Even the movie industry is chocked of thoughts and reviews that have not necessarily stood up to the test of time. For example, the Sunday Times’ James Agate thought Citizen Kane was “nothing to write to Moscow about, the acting middling, and the whole thing a little dull…Mr. Welles’s high-brow direction is of that super-clever order which prevents you from seeing what that which is being directed is all about.”
Meanwhile Vincent Canby of The New York Times believed The Godfather, Part II ”a Frankenstein’s monster stitched together from leftover parts. It talks. It moves in fits and starts but it has no mind of its own. Occasionally it repeats a point made in The Godfather, but its insights are fairly lame at this point… …everything of any interest was thoroughly covered in the original film.”
Few nowadays ever speak of Soloviev, Agate or Canby in awe (although Murray did later redeem himself).
Since the running of the 78th Australian Grand Prix at Albert Park last week, a number of the usual crew have been making their own noise, including Chairman of the Australian Grand Prix Corporation, Ron Walker.
The Independent (UK) today reported on Walker’s recent complaints regarding the new cars, with the former Lord Mayor of Melbourne announcing that: “The sound is a disgrace.
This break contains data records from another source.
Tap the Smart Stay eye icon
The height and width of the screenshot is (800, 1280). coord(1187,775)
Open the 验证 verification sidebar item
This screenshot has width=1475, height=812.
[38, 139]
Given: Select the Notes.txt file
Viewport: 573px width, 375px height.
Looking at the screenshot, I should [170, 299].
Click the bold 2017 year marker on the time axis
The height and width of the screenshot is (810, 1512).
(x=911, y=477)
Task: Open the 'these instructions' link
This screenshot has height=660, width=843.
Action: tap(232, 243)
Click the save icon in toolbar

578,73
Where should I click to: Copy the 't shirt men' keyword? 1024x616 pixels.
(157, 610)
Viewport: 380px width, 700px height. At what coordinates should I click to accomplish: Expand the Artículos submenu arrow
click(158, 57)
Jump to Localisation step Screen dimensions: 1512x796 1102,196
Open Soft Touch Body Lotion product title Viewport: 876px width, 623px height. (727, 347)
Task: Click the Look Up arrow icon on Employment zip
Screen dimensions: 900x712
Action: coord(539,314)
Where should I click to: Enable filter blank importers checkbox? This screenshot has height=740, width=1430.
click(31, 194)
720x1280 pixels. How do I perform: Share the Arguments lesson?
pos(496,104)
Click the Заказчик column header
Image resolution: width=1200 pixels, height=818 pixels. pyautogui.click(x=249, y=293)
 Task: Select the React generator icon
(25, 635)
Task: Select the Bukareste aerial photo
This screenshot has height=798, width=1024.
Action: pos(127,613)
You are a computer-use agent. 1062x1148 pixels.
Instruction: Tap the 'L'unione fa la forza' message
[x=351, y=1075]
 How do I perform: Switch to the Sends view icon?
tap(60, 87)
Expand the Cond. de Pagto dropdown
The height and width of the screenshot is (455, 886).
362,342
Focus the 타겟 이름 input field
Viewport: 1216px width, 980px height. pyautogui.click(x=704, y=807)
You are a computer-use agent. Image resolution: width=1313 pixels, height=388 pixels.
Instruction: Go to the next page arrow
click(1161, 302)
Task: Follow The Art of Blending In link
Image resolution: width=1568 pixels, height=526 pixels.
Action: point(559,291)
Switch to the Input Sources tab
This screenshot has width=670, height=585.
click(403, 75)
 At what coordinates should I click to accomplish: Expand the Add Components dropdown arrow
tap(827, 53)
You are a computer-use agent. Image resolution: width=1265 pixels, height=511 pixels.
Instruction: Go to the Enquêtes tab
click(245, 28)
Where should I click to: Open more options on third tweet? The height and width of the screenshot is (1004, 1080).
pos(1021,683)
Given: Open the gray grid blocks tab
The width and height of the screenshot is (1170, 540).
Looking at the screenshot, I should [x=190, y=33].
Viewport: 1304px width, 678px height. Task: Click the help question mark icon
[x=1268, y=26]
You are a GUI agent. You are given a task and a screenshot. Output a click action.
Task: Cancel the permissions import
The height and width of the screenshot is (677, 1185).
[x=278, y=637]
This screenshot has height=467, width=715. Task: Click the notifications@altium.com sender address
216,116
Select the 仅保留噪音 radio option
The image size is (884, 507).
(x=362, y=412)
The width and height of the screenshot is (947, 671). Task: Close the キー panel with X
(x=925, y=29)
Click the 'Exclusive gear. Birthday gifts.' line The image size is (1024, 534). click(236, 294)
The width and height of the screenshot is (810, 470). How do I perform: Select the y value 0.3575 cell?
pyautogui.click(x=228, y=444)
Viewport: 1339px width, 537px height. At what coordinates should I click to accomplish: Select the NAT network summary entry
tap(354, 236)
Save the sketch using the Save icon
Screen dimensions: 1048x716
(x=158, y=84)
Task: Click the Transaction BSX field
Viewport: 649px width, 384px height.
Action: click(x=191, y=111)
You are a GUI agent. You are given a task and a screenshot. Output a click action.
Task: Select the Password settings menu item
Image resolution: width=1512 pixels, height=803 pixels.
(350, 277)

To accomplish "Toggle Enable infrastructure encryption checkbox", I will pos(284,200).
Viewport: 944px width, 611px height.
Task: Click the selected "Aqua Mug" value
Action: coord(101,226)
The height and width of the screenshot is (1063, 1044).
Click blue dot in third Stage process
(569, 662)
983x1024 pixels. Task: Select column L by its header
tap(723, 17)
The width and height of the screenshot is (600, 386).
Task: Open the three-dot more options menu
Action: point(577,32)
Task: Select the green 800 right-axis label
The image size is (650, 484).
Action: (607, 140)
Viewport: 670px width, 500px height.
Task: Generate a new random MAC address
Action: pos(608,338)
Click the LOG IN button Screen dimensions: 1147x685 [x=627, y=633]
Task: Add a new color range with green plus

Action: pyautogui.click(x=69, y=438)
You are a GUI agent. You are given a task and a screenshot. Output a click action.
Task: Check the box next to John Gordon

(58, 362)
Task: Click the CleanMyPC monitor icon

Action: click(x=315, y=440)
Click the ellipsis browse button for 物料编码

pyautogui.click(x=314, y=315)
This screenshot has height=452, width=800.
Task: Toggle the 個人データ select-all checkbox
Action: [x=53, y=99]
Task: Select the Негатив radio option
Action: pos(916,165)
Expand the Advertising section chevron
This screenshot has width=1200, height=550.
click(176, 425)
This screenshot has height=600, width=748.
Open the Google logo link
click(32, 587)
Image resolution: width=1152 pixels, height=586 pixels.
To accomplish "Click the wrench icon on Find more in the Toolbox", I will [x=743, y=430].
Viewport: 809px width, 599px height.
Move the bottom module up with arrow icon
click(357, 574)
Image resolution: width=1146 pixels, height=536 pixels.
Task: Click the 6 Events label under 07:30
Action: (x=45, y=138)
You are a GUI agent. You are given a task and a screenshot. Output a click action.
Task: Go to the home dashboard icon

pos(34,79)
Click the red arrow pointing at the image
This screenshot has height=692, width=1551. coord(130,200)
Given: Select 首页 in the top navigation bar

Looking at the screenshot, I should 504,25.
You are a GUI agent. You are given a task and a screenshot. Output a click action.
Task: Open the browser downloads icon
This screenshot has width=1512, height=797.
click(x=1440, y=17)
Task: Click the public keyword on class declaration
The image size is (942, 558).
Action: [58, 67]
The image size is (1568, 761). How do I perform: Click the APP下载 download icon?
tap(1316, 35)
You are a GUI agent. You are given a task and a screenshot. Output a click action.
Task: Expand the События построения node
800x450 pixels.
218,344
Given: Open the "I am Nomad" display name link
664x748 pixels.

When the car comes down the straight you can’t even hear it. Now you have got every promoter worried that it’s going to turn fans away.” Walker added: “You will find promoters dropping out. They will go and get an IndyCar race or something like that to keep the fans.”
In this instance, Walker has also used the threat of a possible IndyCar race as a replacement for Formula One, but Ron might as well not have a race there at all in that instance. Walker commented; “We may as well go and buy an IndyCar race for $3.5m [£2.2m]. It would be hugely louder.”
There is no doubt the IndyCar’s will cost less to bring to Australia, but with all due respect to what is a fantastic series, one can also wave goodbye to any ticket or commercial sales that Formula One can bring.
Walker also boasted that he may sue for breach of contract, but – without wishing to get too harsh – this is full of shit, but of course we all know Ron doesn’t believe this nonsense. According to the 74-year-old notes: “Legal action would not be very difficult. Bernie is clearly in breach of his contract because this is not what we bought. I didn’t buy a wimp. Originally, I bought a giant with noise.”
One is certain Ron was pointing to the paragraph in the contract that specified a specific decibel output level. What a shame the outline of these technical regulations were known four years. All the parties involved were aware of the oncoming smaller sized engines, turbo units and revised hybrid units. They knew the score and it has given opponents to these regulations plenty of time to hone their party political line.
Finally, Walker also pointedly noted: “We haven’t signed a new contract with Bernie, so this is going to put a lot of pressure on the FIA,” adding, “There will be a meeting of all of the promoters and you will find that an enormous voice will come out of that… to say ‘ Bernie, enough is enough. This is not what we bought.’”
Actually Ron, this is exactly what you bought and like the critics above, he is merely sounding off (and probably playing ditties to someone else’s dance), but that does not – nor should it – make the outcome a certainty.
Will the new sound of Formula One turn off some fans? Possibly.
Are the old monotonous engines that sounded identical and soulless the way forward? Highly unlikely.
Is it up to Formula One to manage its product and how it is sold as it attempts to attract new audiences, while holding onto exiting fans? Certainly – and that is where Formula One is failing desperately.
Admittedly, the thought that a relatively small number of people manage to be so loud, just as the sport has dimmed its volume does raise a smile. Alas, Walker has also announced his retirement from the board and will step down following the 2015 event, but it remains to be seen whether his replacement is ‘RW, Mk II’ or an independent thinking with less tolerance for bullshit.
Maybe it is time new blood did replace the old legs. One can only hope business savvy and product progressive minds prevail, because one of the main things killing Formula One right now are the prevalence of old heads cycling redundant thoughts.